The Administrator is responsible for the deceased’s property and for payment of all outstanding debts and taxes from the estate funds before distributing the net assets of the estate pursuant to the rules of intestacy.
In order to get authority to administer the estate, an Executor of a Will needs to obtain a legal document called a Grant of Probate.
The Grant of Probate confirms that the author of the Will has died, the Will is authentic and the executor is who they say they are.
To obtain a Grant of Probate, a procedure must be followed including publication of a Notice of an Intention to Apply for Grant of Probate to determine that there are no subsequent Wills in existence and to notify potential claimants that the executor is making an application for Probate to the Court. An Application for Probate and supporting documentation needs to then be filed at the Supreme Court, no less than fourteen days from the date of publication of the Notice of Intention.
Family Provision Applications
People often need to challenge the contents of a Will; however, it can be difficult to know where to start.
The Succession Act 1981 (Qld) entitles eligible persons (only a spouse, child, or dependant of a deceased person) to make an application to the court seeking that adequate provision be made for their “proper maintenance and support” from the deceased person’s estate. This is commonly called a family provision application (FPA).

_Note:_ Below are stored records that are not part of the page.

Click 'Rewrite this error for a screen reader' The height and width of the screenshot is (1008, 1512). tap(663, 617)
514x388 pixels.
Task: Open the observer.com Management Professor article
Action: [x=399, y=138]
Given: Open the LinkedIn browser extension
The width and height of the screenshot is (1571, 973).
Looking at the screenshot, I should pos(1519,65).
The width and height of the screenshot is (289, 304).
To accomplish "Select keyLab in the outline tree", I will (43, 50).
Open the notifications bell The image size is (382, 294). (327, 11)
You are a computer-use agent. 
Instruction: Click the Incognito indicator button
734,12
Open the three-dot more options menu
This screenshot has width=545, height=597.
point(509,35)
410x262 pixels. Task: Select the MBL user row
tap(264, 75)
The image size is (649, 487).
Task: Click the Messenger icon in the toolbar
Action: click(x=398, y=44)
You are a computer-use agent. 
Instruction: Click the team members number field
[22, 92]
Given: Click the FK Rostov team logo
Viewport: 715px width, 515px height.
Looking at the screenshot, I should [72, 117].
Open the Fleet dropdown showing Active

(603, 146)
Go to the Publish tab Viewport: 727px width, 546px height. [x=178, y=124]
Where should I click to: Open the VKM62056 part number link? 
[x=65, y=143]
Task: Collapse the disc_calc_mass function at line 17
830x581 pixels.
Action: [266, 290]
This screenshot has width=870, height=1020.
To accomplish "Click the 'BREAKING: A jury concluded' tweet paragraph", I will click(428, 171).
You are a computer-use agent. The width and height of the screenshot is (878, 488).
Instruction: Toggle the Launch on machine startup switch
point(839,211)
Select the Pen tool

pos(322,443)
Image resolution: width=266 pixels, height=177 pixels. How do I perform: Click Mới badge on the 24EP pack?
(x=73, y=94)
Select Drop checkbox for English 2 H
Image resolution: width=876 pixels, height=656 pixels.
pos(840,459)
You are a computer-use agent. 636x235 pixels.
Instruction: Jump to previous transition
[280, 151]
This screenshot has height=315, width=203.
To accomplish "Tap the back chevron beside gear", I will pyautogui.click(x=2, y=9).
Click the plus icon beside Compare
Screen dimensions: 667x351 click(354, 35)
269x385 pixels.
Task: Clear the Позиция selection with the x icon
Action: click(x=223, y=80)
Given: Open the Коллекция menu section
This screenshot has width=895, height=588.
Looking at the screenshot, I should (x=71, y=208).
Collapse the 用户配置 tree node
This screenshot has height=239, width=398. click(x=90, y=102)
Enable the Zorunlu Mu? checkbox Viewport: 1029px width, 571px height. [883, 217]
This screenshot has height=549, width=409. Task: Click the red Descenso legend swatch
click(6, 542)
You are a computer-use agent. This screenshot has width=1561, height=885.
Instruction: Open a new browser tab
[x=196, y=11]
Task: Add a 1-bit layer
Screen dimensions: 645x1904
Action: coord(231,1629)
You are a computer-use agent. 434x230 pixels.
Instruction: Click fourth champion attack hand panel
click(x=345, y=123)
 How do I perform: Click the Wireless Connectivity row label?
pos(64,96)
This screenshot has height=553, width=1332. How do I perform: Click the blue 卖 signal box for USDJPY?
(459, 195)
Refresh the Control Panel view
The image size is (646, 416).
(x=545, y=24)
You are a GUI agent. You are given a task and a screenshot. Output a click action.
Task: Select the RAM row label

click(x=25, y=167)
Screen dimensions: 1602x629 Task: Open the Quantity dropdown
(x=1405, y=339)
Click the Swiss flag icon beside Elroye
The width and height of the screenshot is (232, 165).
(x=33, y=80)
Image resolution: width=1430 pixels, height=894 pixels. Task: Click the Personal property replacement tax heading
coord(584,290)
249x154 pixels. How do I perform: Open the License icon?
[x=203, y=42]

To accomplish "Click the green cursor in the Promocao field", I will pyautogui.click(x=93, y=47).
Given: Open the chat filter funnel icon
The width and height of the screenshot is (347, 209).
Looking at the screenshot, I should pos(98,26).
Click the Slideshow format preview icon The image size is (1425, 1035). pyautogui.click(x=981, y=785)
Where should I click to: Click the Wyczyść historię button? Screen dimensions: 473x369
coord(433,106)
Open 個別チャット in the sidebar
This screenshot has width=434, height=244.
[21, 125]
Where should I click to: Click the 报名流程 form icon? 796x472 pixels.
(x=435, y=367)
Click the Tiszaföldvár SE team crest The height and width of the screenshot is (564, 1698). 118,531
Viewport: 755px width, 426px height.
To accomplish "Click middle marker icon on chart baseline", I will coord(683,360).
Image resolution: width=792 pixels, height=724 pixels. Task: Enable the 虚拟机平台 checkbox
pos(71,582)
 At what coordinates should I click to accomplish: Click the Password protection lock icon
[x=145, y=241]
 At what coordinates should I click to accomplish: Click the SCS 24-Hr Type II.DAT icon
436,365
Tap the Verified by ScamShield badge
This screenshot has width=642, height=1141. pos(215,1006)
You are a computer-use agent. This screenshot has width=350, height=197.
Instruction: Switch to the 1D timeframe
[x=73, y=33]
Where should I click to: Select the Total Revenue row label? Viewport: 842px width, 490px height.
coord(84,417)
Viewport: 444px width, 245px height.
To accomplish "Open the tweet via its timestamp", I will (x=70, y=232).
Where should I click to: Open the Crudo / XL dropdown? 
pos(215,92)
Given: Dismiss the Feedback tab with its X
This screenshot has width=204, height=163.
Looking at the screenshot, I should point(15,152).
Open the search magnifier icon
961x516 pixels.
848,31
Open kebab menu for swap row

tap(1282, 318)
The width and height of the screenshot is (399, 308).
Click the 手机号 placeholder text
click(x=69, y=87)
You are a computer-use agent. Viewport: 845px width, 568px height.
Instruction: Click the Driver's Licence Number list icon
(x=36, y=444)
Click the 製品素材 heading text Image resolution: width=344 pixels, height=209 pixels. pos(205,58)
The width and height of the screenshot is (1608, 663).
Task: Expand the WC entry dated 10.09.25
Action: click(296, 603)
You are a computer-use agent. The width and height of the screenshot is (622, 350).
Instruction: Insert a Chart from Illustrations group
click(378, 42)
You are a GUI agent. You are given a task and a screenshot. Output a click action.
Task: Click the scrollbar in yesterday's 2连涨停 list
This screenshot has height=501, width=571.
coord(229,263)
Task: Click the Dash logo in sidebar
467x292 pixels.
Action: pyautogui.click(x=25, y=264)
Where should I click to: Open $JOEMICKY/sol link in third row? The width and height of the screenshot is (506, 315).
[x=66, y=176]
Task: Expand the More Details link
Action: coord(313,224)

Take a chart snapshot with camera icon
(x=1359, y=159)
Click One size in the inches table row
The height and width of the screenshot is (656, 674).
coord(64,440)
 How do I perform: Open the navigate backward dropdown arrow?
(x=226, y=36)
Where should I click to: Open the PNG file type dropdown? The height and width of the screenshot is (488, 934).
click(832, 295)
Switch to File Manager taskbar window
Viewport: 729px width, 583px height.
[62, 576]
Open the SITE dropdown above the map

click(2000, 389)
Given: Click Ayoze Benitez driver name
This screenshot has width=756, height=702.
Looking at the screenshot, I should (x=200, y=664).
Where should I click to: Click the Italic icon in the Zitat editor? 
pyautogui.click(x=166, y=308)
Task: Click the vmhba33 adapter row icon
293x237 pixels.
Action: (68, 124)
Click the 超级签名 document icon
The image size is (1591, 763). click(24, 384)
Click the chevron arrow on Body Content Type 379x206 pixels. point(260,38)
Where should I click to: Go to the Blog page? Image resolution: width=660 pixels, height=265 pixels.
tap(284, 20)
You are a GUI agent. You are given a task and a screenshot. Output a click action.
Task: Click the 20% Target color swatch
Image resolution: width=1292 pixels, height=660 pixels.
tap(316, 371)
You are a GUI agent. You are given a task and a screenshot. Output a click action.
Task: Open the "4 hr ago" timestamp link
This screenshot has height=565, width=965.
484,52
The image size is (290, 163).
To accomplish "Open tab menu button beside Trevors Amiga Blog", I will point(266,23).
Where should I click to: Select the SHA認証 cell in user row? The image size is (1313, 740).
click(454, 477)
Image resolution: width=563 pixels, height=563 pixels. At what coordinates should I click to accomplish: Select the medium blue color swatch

There are a number of factors the court considers in determining FPAs which include the:
- applicant’s financial position and needs now and into the future;
- ability of the applicant to meet their financial obligations;
- any physical, intellectual or mental disability of the applicant;
- size of the estate;
- any contributions made to the building up of the deceased’s estate or to the welfare of the deceased;
- competing claims – i.e. financial position and circumstances of the beneficiaries;
- standard of living of the applicant during the deceased’s lifetime;
- relationship between the deceased and the applicant; and
- wishes of the deceased.
At Paramount Legal, we understand that dealing with a deceased estate is one of the more difficult challenges in life. From mountains of paper work to legal jargon and simmering family disputes, they’re the last things you want to deal with when you’re grieving the loss of someone important in your life. Our experienced estate lawyers will work through the legal aspects for you with determination whilst endeavouring to reduce the stress and complexity.